Walt Disney Productions (November 13, 1991), Walt Disney Home Entertainment (October 8, 2002), 2 disc set, 90 mins plus supplements, 1.85:1 anamorphic widescreen ratio, Dolby Digital 5.1 Surround, Rated G, Retail: $29.99


Beauty And The Beast starts out with a storybook-like introduction that uses stained-glass windows to tell the story of the beast. In the story, a young, selfish prince is visited by an ugly woman who offers him a rose in return for shelter. When he casts her away, she turns into an enchantress who curses him to live the life of a beast until he can learn to love another and earn their love in return. He must doe this before the last petal falls on the rose she gives him, or else he will have to live his life as a beast forever. This is when the movie cuts to Belle (voiced by the incredibly talented Paige O’Hara), a beautiful, young, woman who lives in a small village in provincial France. Through the brilliant opening number, with the song entitled “Belle”, it becomes evident that Belle is a misfit in her little town. Her main interest lies in reading books, and the one person she loves is her father, Maurice, who is an inventor. Also in the town is the young and handsome Gaston (the deep-voiced Richard White) who has his eyes set on marrying Belle, despite her polite rejections.


The next morning, her father is off to the county fair to present his latest invention. On his way, he gets lost in the forest, is attacked by wolves, loses his horse, and stumbles upon a creepy-looking castle. Inside, he is treated as a guest by strange, talking household objects, including a candelabrum named Lumiere (Jerry Orbach), a clock named Cogsworth (David Ogden Stiers), a pot named Mrs. Potts (Angela Lansbury), and a cup named Chip (Bradley Pierce). Suddenly, the master of the castle, a hideous beast (Robby Benson), comes out and throws the man into the dungeon. Back home, Belle suspects something is wrong with her father when his horse returns. She follows the horse to the enchanted castle and wanders inside to find her father trapped in the dungeon. She makes a plea to the beast to let her take her father’s place in the dungeon and the beast agrees. Knowing that this girl could be the one to break the spell, the beast tries to force her to fall in love with him, with the help of his servants. Their relationship evolves through a series of events that forces them to trust one another and realize that there just might be something between them they had not noticed before.

The Sweatbox Review:

I can still remember going to the theatres to watch Beauty And The Beast back in 1991. I was eight years old at the time and going to the movie theatres was a rare treat. I can still remember the fresh popcorn that I had, and of enjoying the moment with my dad, but what I most vividly remember is the anticipation for what I was about to see. After the movie was over, I concluded that it was the best movie I had ever seen. This feeling would linger later when I urged my parents to buy me the video once it came out. I remember the numerous hours my sister and I spent in front of the television singing along with the characters, and trying to write down and make sense of every word they were singing. Now, nearly a decade later, the same feeling of anticipation has returned. Watching the DVD for one of my all-time favorite movies was an experience where I had to contain myself from speaking or singing along with every line.

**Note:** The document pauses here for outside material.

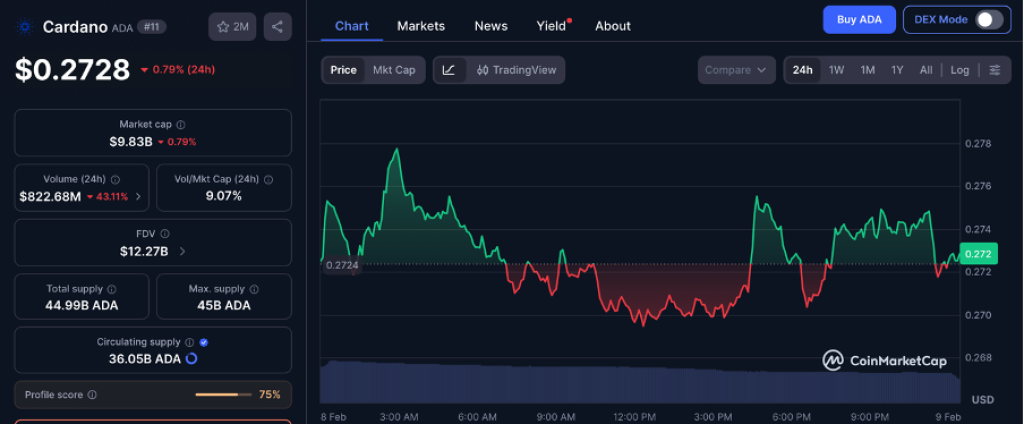This screenshot has height=424, width=1024.
Task: Click the Profile score progress bar
Action: click(x=223, y=395)
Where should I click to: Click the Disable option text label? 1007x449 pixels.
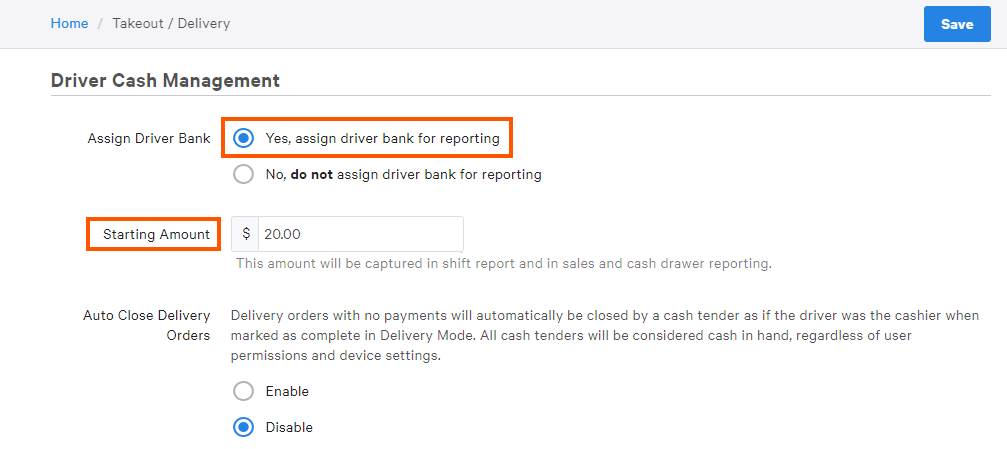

With the critical and financial success of The Little Mermaid, the kind of success Disney had not seen in a long time, fueled a new era in animation history. Howard Ashman, who had received writing credits for The Little Mermaid, was welcomed back to help produce another musical. Together with directors Gary Trousdale and Kirk Wise, and with the collaboration of screenwriter Linda Woolverton, composer Alan Menken, and producer Don Hahn they were set on making a new musical based on the story of Beauty And The Beast.

The story of Beauty And The Beast has its most popular origins in the eighteenth century novel by Madame de Beaumont. Walt Disney and his story department had already attempted to develop a movie based on the story in the 1930s and again in the 1950s before shelving the story indefinitely. With the renewed public interest in fairy tales, proved in part by the success of The Little Mermaid, the story returned to the production table in 1989. However, there were several problems with the first draft, and the story department had to start from scratch once again. Somehow, Disney’s very capable story team got together and came up with a brilliant version of the classical tale. Teamed with Ashman and Menken, who brilliantly managed to put the story into song, they managed to come up with a way to make the story work with songs driving the characters. In an unprecedented move, Katzenberg hired professional screenwriter Linda Woolverton (who would also pen The Lion King) to develop the story further with the rest of the story team. Soon after, work on the film began in Disney’s Burbank studios.


After two years of hard work, and with a rapidly approaching deadline, the filmmakers were presented with the opportunity of showing their “work in progress” version at the New York Film Festival. Although Disney had previously shown their work in this format to members of the press, they had never shown one at such a prestigious film festival. They were quickly met with critical praise and Beauty And The Beast became one of the most anticipated animated features of the year. It debuted on November 13, 1991 and went on to gross over $145 million at the domestic box office, and another $200 internationally. Beauty And The Beast became a landmark film for breaking the notion that animated films were only for kids. It wasn’t just the public embracing the film, but also film critics and people in the industry. Not since the early days of Disney had animation been regarded as legitimate film art. This feeling led the way for the film to win the Golden Globe Award for Best Comedy or Musical and for the film’s unprecedented Best Picture nomination at the Academy Awards, becoming the only animated feature to ever be nominated in such a category.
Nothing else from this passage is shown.